Cheat sheet

Lunar Lander PPO — Cheat Sheet

Training a PPO agent to land between two flags. Reward shaping for accuracy, stability over speed, and what the actor-critic split actually does.

Read the full projectUpdated January 2026
1

The environment

OpenAI Gym LunarLander-v2:

  • State: 8 continuous values — position (x, y), velocity, angle, angular velocity, leg-touching booleans.
  • Action: 4 discrete — do nothing, fire main engine, left engine, right engine.
  • Reward: approach landing pad (+), use fuel (−), crash (−100), land safely between flags (+100), legs touching (+10 each).

The goal: maximise cumulative reward → land between the flags without exhausting fuel.

2

Why PPO

Proximal Policy Optimisation is the default modern RL algorithm because:

  • On-policy — uses fresh rollouts, more stable than off-policy DQN.
  • Clipped surrogate objective — prevents the policy from jumping too far each update.
  • Actor-Critic architecture:
    • Actor — the policy network.
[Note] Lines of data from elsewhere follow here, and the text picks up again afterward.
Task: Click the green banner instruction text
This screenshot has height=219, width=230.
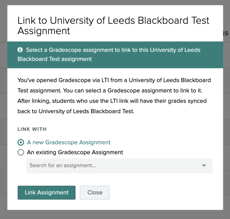Action: coord(113,55)
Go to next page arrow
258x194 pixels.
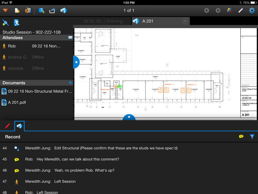218,11
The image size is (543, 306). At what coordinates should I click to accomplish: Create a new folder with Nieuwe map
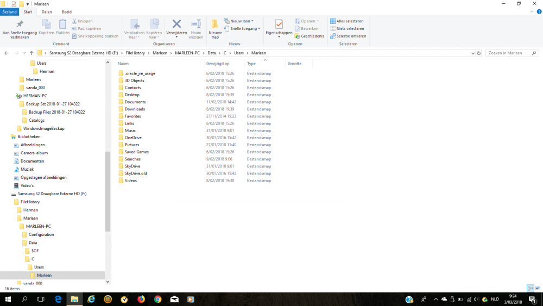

Decides actions.
    • Critic — value network. Estimates state value as a baseline.
  • Discrete or continuous action spaces. Works on Lunar Lander out of the box.

Implementation: Stable-Baselines3.

3

Reward shaping

The default reward leads to surviving landings. To get precise landings:

  • Penalise distance from the target zone (positive accuracy).
  • Penalise angular velocity at touchdown (no wobble).
  • Penalise vertical speed at touchdown (soft landing).
  • Bonus for being well-centred when both legs touch.

Each shaping term shifts the policy's gradient toward "park nicely", not "survive".

4

Hyperparameters

Worth tuning:

ParameterSane default
learning_rate3e-4
gamma (discount)0.99
n_steps per rollout2048
batch_size64
n_epochs per update10
clip_range0.2
ent_coef (entropy)0.0–0.01

Bigger n_steps = smoother gradient, slower wall-clock learning.

5

Training pattern

  1. Wrap env in Monitor to log episode returns.
  2. Train PPO for 1M timesteps as a baseline.
  3. Plot rolling mean episode return — a clean upward curve means learning, a flat one means stuck.
  4. Eval on 20+ deterministic episodes at the end. Single episodes lie.
  5. Compare shaped vs default reward — same algorithm, different policy.

Bug-prone areas: off-by-one in reward shaping (reward should be a delta, not a level), missing done flags, normalisation drift between train and eval.

6

What I learned

  • The reward function is the model. PPO just optimises whatever you wrote.
  • Smooth landings ≠ accurate landings. They need different reward terms.
  • Eval over many episodes. RL returns are wildly noisy; one good episode doesn't mean a good policy.
  • PPO is slow to win and slow to lose. If your loss curve is flat, the reward is probably wrong — not the algorithm.